Instructions to follow
If a line of the data below contains the string "dialog", copy it into your answer.
------ Provided records
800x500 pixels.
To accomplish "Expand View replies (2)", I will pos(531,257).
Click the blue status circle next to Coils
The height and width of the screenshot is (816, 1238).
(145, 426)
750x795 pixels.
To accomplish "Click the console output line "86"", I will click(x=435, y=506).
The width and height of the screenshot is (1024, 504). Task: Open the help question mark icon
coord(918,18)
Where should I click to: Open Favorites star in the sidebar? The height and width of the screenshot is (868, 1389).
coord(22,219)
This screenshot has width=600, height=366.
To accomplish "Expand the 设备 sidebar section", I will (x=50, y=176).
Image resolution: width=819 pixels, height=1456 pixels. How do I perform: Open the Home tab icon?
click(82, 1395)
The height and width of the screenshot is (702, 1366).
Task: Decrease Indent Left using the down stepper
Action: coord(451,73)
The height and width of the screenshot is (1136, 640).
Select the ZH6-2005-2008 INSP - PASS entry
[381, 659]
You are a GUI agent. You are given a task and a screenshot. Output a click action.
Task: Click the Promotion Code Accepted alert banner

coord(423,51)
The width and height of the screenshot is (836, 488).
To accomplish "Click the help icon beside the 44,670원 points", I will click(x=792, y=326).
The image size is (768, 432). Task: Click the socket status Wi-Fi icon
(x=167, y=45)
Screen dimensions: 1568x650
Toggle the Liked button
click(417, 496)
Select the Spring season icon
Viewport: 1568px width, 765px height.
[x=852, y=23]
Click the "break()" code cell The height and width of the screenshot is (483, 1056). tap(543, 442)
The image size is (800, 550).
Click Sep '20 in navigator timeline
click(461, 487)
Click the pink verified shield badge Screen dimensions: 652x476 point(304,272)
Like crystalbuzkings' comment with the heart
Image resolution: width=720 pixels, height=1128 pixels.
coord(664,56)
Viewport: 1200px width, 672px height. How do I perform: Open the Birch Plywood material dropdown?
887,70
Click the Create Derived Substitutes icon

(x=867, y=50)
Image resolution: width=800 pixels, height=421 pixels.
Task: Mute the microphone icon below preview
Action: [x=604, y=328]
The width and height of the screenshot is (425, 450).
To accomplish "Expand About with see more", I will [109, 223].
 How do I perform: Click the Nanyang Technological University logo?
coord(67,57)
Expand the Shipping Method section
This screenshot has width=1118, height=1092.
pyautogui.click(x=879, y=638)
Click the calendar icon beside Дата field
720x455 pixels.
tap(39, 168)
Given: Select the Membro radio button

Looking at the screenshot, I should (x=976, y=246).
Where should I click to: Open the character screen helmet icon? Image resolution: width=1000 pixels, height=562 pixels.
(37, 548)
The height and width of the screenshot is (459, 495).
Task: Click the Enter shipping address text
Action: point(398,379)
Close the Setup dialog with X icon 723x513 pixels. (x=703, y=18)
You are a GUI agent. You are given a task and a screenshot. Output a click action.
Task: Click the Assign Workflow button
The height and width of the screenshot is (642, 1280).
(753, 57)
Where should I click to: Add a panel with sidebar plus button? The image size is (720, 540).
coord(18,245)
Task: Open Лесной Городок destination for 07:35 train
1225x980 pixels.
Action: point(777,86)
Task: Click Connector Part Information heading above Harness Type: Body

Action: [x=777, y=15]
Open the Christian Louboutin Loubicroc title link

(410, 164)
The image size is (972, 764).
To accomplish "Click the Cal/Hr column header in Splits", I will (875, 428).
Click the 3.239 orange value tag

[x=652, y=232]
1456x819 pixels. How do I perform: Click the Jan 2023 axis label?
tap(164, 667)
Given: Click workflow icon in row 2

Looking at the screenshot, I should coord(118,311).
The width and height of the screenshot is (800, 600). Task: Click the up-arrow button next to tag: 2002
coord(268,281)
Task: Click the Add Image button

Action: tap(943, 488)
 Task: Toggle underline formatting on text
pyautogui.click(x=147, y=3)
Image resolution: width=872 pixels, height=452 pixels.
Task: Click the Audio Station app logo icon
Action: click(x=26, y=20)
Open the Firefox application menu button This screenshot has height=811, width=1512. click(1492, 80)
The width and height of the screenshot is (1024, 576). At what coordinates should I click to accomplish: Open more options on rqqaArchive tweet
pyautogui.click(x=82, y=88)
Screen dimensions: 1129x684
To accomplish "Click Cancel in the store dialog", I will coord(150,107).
------------
Finished task
Close the Setup dialog with X icon 723x513 pixels. (x=703, y=18)
To accomplish "Click Cancel in the store dialog", I will coord(150,107).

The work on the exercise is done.